Mothers For Peace demands halt to nuclear power plant re-licensing. New information from the U.S. Nuclear Regulatory Commission (NRC) showing that even a small nuclear reactor pool fire could render 9,400 square miles uninhabitable and displace 4.1 million Americans on a long-term basis are among the factors causing 34 environment organizations to file a petition with the Nuclear Regulatory Commission (NRC) to hold off on additional reactor licensing.
In addition to the NRC's new data on risks, the groups also pointed out that the Commission has concluded spent reactor fuel could be transferred out of high-density storage fuels (where the fire risk is the greatest) in a cost-effective manner.
The groups pointed to the findings of an unpublicized NRC study of spent fuel storage at Peach Bottom, a reactor in Pennsylvania. This investigation showed that if even a small fraction of the inventory of a Peach Bottom reactor pool were released to the environment in a severe spent fuel pool accident, an average area of 9,400 square miles (24,300 square kilometers) would be rendered uninhabitable for decades, displacing as many as 4.1 million people.
As the groups point out in their petition, the NRC has never before acknowledged such dire pool fire risks in its reactor licensing decisions. The information undermines the NRC's conclusion in prior environmental studies for reactor licensing and re-licensing that the impacts of spent fuel storage during reactor operation are insignificant. In the Peach Bottom study, the NRC also revealed for the first time that the costs of transferring spent fuel out of risky high-density storage pools could be economically feasible, given the enormous damage that a pool fire could cause.

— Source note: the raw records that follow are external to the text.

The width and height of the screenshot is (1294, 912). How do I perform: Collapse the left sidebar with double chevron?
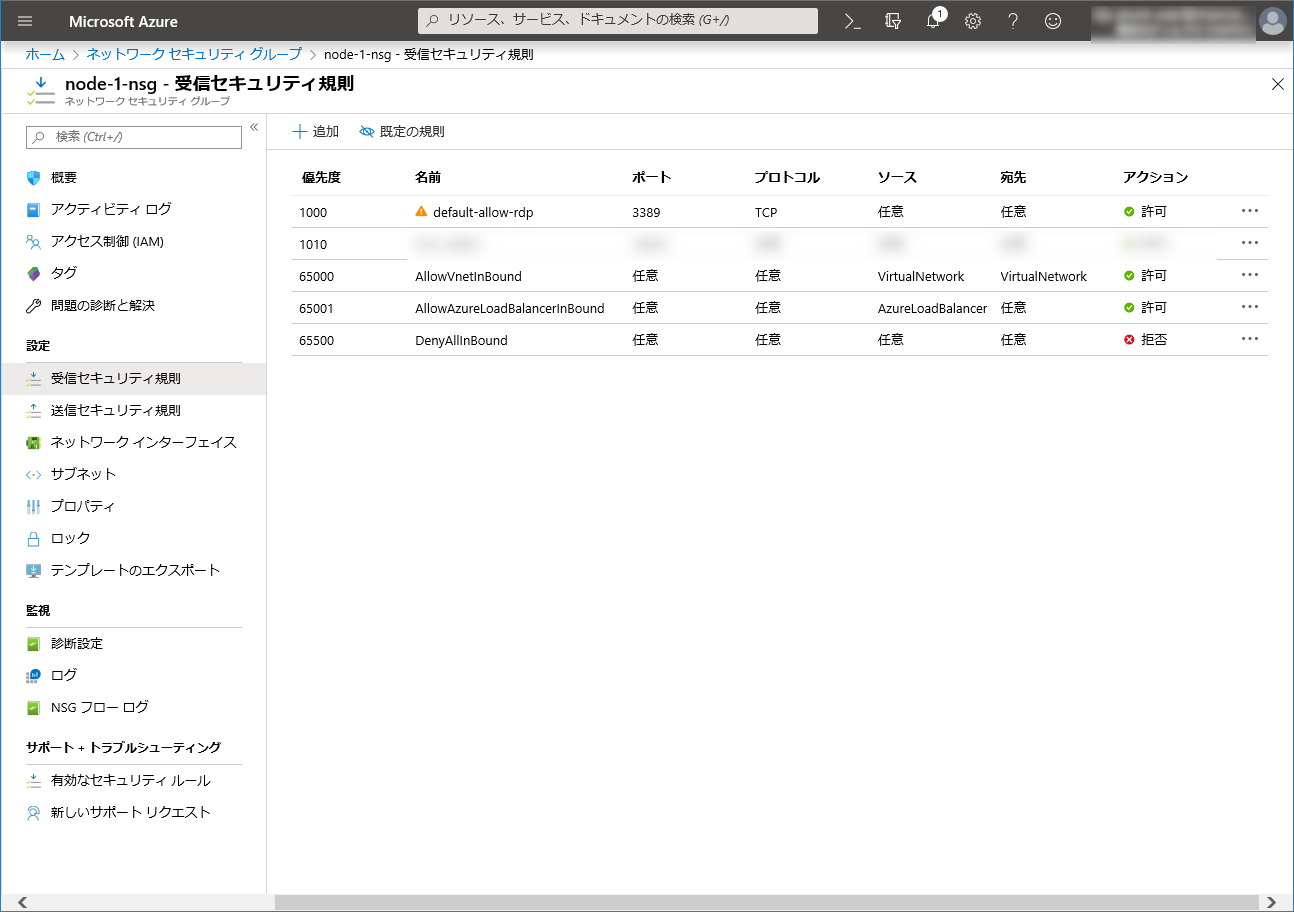pyautogui.click(x=254, y=127)
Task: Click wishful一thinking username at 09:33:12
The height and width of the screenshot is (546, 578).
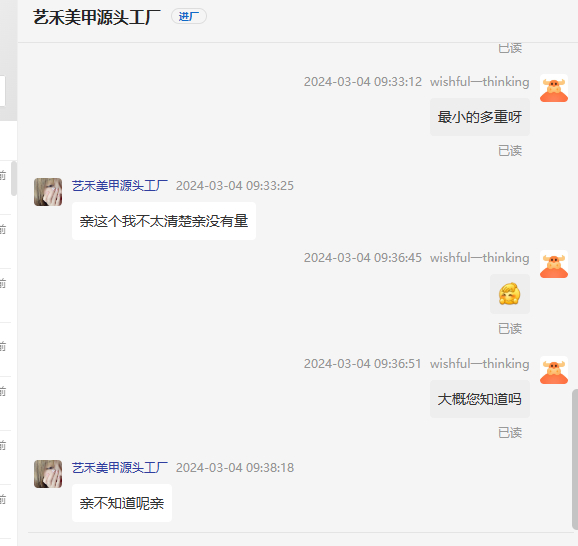Action: click(x=480, y=81)
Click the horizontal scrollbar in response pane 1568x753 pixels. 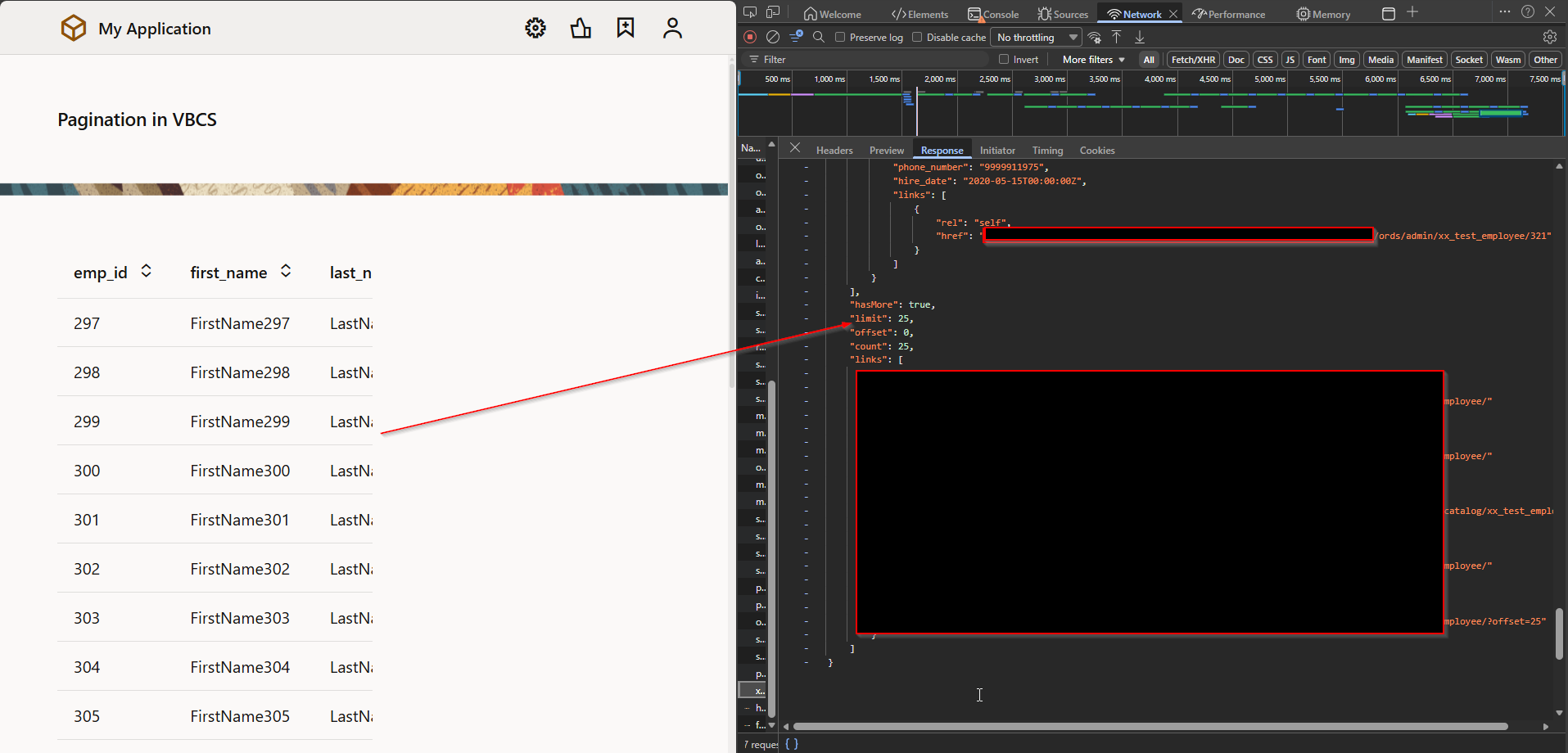[x=1150, y=726]
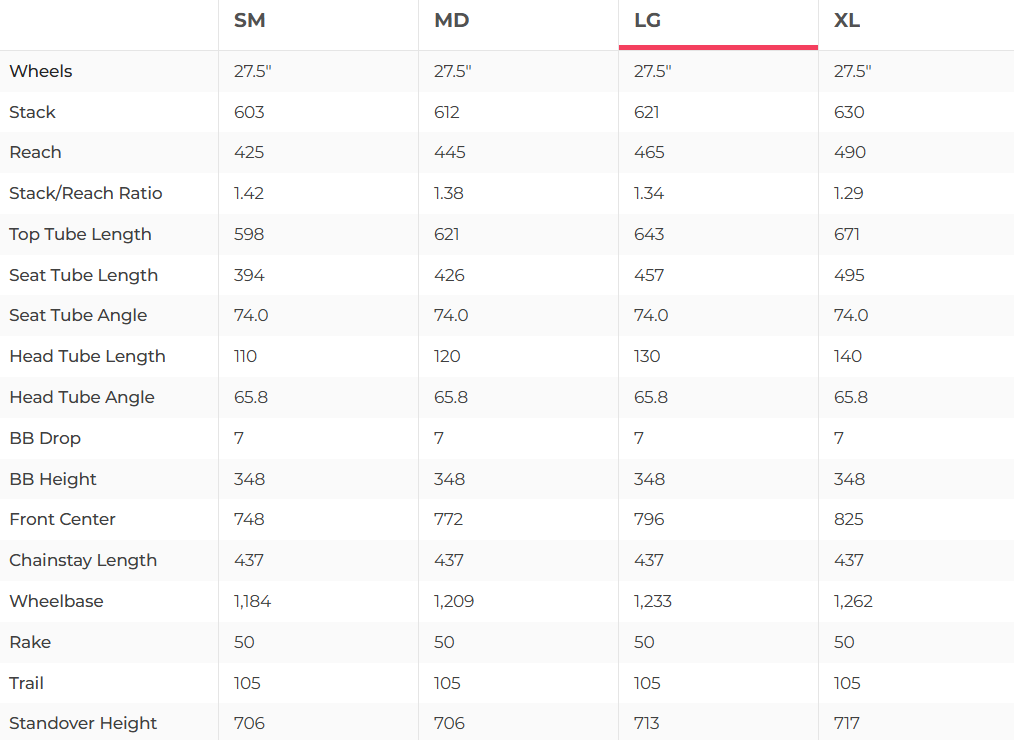
Task: Select the MD Seat Tube Length 426
Action: click(x=449, y=275)
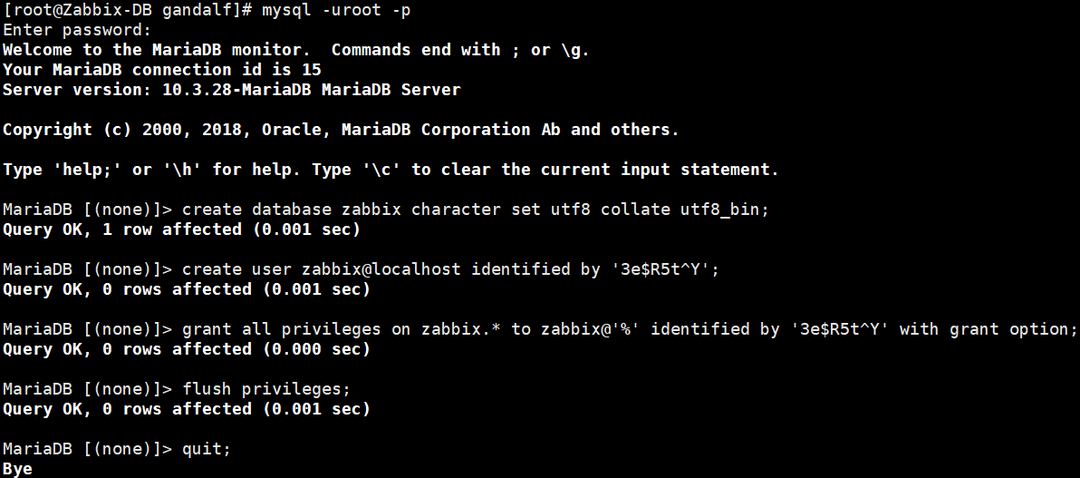Click the Enter password prompt line
Image resolution: width=1080 pixels, height=478 pixels.
pyautogui.click(x=76, y=30)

Additionally, the NRC concluded for the first time that the likelihood of spent fuel pool fires could be affected by reactor accidents, and committed to study the problem. The groups are requesting that the NRC conduct a new environmental impact study that incorporates the new and significant information generated as part of the post-Fukushima investigation into the risks of severe accidents in the reactor pools where spent fuel is stored. They contend that, in the meantime, the NRC should suspend all reactor licensing and re-licensing decisions.